MATERIALS PROVIDED

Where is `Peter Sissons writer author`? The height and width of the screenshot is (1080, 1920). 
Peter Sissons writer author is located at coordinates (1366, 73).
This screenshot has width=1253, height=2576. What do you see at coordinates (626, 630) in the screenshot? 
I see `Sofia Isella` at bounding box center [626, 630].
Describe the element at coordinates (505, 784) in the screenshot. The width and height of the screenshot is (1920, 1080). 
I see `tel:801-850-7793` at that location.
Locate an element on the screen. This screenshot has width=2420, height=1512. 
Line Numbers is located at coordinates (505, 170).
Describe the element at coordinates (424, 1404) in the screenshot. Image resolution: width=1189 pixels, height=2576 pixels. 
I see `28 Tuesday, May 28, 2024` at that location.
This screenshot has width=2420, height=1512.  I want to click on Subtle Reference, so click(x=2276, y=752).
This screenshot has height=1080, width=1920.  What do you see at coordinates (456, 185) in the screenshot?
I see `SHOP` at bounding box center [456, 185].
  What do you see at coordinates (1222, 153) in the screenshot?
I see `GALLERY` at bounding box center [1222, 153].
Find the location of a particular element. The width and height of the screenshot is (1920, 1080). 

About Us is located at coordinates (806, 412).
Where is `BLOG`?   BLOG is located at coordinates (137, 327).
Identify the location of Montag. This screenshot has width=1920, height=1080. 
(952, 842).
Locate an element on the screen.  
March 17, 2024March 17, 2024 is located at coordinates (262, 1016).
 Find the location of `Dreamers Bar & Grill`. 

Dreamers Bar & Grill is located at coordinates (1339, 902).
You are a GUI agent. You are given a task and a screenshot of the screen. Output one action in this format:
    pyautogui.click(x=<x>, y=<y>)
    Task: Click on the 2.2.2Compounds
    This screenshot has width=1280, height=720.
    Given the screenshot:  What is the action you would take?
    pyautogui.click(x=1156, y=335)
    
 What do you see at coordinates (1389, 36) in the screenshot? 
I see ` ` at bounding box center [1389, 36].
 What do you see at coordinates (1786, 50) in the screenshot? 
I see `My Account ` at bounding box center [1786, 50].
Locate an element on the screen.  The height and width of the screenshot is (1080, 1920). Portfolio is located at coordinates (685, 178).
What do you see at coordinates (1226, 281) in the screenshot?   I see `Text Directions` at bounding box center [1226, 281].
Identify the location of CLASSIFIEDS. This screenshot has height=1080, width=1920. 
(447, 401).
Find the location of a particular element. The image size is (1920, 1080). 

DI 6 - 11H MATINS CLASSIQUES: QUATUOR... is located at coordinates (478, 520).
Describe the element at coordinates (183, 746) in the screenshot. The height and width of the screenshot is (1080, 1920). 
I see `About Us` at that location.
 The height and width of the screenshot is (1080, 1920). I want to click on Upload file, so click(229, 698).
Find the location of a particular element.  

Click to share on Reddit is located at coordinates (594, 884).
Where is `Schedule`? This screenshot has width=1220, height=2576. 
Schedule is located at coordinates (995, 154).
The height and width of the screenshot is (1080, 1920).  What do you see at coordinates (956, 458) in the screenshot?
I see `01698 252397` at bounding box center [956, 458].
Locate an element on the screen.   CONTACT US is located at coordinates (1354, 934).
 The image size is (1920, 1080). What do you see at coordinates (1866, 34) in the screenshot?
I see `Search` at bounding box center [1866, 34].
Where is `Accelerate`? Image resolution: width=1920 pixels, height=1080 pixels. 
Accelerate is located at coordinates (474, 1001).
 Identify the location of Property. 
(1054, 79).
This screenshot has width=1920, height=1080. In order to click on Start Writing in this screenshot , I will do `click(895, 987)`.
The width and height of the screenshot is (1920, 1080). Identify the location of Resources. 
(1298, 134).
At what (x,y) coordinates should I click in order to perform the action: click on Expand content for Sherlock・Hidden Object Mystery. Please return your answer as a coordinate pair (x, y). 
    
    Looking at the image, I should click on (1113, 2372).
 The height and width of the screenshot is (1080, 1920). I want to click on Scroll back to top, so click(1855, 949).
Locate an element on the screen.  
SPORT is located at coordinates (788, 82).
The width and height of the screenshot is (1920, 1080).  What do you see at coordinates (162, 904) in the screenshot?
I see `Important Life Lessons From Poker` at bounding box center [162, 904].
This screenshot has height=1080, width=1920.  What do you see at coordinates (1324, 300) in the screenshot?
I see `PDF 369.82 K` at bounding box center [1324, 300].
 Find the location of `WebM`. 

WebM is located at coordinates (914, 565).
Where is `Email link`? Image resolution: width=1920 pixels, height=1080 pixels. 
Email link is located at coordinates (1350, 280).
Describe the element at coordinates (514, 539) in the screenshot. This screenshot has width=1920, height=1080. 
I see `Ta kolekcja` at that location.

PROBLEM TO SOLVE
Please return every line from the records above that contains the word "pixels".

EXPECTED OUTPUT
Describe the element at coordinates (424, 1404) in the screenshot. Image resolution: width=1189 pixels, height=2576 pixels. 
Where is `Accelerate`? Image resolution: width=1920 pixels, height=1080 pixels. 
Where is `Email link`? Image resolution: width=1920 pixels, height=1080 pixels. 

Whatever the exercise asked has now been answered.